The same thing can be said about the 68K family variants themselves. The effective CLK speed of internal pipelines and other logic functions is one very big variable. So chip manufacturers rate their chips at a given input CLK speed, otherwise possible effective CLK speed ratings would be practically useless. Do you want to buy a CPU or FPGA with a typical CLK speed rating of 50-200 MHz?

   
Quote from: billt;762754
Not that simple. When they say an "FPGA runs at  250MHz", what does that actually mean? What is the FPGA configured to  do/be for that measurement? Different designs will have different  pathways in the FPGA, and thus different results and different max  running speeds. You're extremely unlikely to end up 1:1 with whatever  that 250MHz claim, or any other clock rate claim is based on in an FPGA.  Marketing people at chip compnies feel the need to say things, but  IMHO, stating system clock rates for an FPGA chip doesn't make very much  sense. If a chip vendor is saying a clock rate based on some reference  design they've put into each FPGA, the exact same reference design, then  such a clock rate might be a useful general comparison of speed from  one FPGA product to another, so you might be able to say that Generation  2 of our product runs at approximately 2x clock rate as our Generation 1  product. But in terms of knowing what clock rate your design (such as  tg68 or 68K00 or 68K30) will run at is pretty useless. You learn this  when you define a clock period and run synthesis if that speed works or  not. (Done by timing analysis of the synthesized and place/routed result  in the FPGA tools) If you decide on a target clock speed for your final  product based on whatever particular FPGA chip, then you essentially  get a yes or no answer from the timing checks. If yes, maybe you can go  even faster, and try that. If no, then either work on improving your  design and creep closer toward your goal, or realize that you need to  change your goal (and datasheet and marketing) or maybe change your FPGA  to a faster one. Even if whatever marketing blurb said the chip runs at  your target clock rate.

I used to be part of a team that designed FPGA silicon, so that other  people could buy those FPGA chips and put their own stuff inside. The  architect/team lead once said that the 0.35micron chips could do 350MHz,  as long as you only wanted an inverter chain that never left the IO  buffers to get into the core of the chip. That wouldn't be very useful.  Any design that was inside the core would be slower than 350MHz due to  the longer pathways.

A simple implementation of a particular instruction set processor will  run at a slower clock rate than a pipelined implementation of the same  instruction set thing. A longer pipeline design will run at a faster  clock rate than a shorter pipeline. (The "simple design" is essentially a  1-stage pipeline)

But longer pipelines waste more time on a branch (stuff happening in the  pipeline that gets thrown out, then refill the pipeline with the  branch's stuff)  than a shorter pipeline design. So there is a tradeoff  between pipeline length, clock speed and branching.

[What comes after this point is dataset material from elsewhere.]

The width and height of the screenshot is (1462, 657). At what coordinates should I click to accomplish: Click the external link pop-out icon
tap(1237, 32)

You don't need so much to reverse-engineer the 060 chip. Anything you  put into an FPGA will be somewhat different from the 060 silicon anyway.  No FPGA place and route tool will give you exactly what's in the 060  silicon, even if it came from the same RTL, which isn't very likely to  be the case anyway. You'd have to tool the RTL to the FPGA paradigm, and  perhaps to some extent to your particular FPGA and tool (ISE or  Quartus, etc.)

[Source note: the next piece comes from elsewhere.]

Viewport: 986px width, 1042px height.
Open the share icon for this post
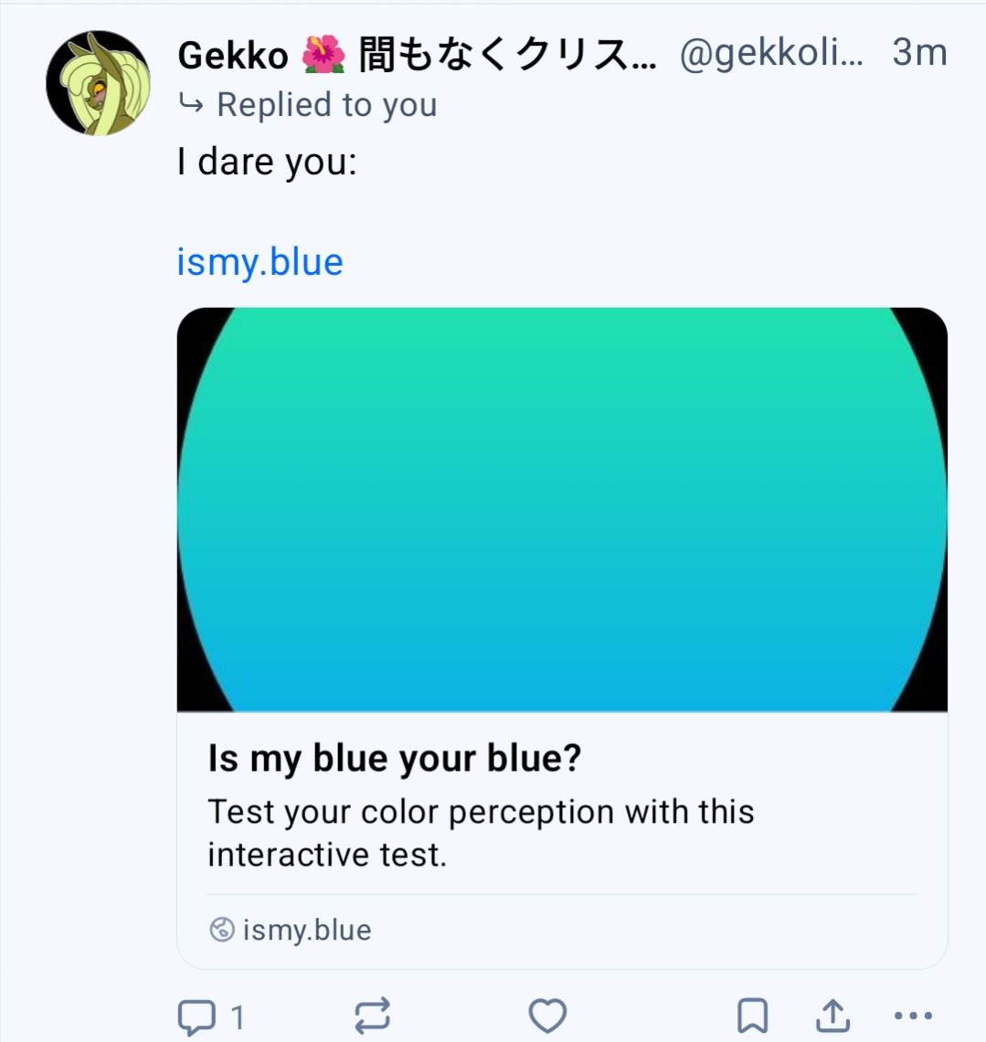pos(832,1016)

What such a design would really be, is an entirely new implementation of  the instruction set. That instruction set is published and known  publicly. It would be nice to do that as portable-friendly as possible,  considering that there may be some differences in inferring memories  (FIFOs, RAMs cor cache, etc) from one FPGA architecture to another  (spartan3 vs spartan6 vs Cyclone5 etc) or tool to another (ISE vs  Quartus), so such things should find their way into instantiable blocks  to keep the rest of the RTL code portable. Such things were likely  instantiable blocks at Motorola way back when, but as they were  targeting a particular fab process, they may have coded to whatever  their memory compiler tool (automated memory block generator to give you  a chunk of silicon layout, and whatever connections that comes out of  that). One would have to think of a good generic "API" of connections to  fit a generic memory into, and then make such a defined wrapper around  any particular FPGA inferred or instantiated memory block to keep the  parent block nice and generic.

Anyway... Someone needs to define an instruction fetch and parse unit,  an ALU block, etc. that is compatible with the 68060 instruction set. Or  68020 or 030 instruction set, whatever is really the best choice.

We tend to say 68060, as we perceive that to be the newest and fastest  68k chip. Motorola made certain decisions that all together concluded  with the 68060 implementation. Such decisions would consider how often  an instruction has actually been used, how complicated it is (and thus  how much it affects die area/cost, power, and max clock rate capability)

We might today want to reconsider certain decisions, such as added or  removed instructions compared to earlier 68k family parts, and make some  adjustments. Maybe add some instructions back in. Maybe redo the 68040  instruction set with more of a 68060 block diagram. Or an 020, whichever  particular set of instructions is most beneficial. If AmigaOS or some  target application software, or more recent compiler innovations tend to  make frequent use of some instruction that was removed in the 68060,  and thus spends a lot of time emulating that instruction on a real 68060  accelerator, then maybe we should put that instruction back in. Putting  back certain instructions can make for a better performance of the  software running an 020-optimized binary compared to an 060-optimized  binary running on an exact-as-possible 060 implementation.

This is not really reverse-engineering. It would be a new engineering of  the published 68k instruction set. Maybe a new engineering of a new  combination of all 68k family instructions not before seen in any  particular silicon from Motorola/Freescale... Or even a superset, adding  in some entirely new instructions in addition to whatever we take from  the Motorola books. (SIMD anyone??) Apply whatever microprocessor design  concepts you like. Make an 020 instruction super-scalar. Or make an 060  instruction set not super-scalar. Whatever floats your boat. I'm not  sure how fancy the tg68 is, or 68k00 or any other of the several 68k  softcores out there. (ao_68000 etc)

This is an opportunity to do something even more modern in concept than  any 68k ever was. Depending on the FPGA, that coud come out at a higher  or at a lower clock rate than previous Motorola products. Depending on  the price of the FPGA, some particular "possible" performance may or may  not be worth achieving. (I'm not going to pay $10000 (ten grand) for a  particular FPGA to achieve the highest possible speed, but I'll pay a  few hundred maybe to get the best we can from that price range)


And now that we have SoC type FPGAs coming out, with hard-wired ASIC  style ARM processors inside them, we have a new possibility. The FPGA  part for IO/connetivity interoperation with whatever (060 PCB socket)  and/or for Minimig circuitry, and then emulate the 68k in software on  the ARM. Interpret it (Cyclone emulation) or jit (might need to be  created). I'm not sure how either form of software emulation in the ARM,  at the hardwired ARM clock rates, would compare to FPGA implemented  softcore 68k processor.

As explained above you don't get 1:1 with any of the 68K family variants for most internal operations so why would you expect 1:1 with an FPGA?

There is quite bit more to emulating an 060 than implementing the 68K instruction set. What about the MMU, FPU, bus arbitration, cycle termination, interrupts, exception handling, RESET operation, 1/2 CLK bus speed operation, etc?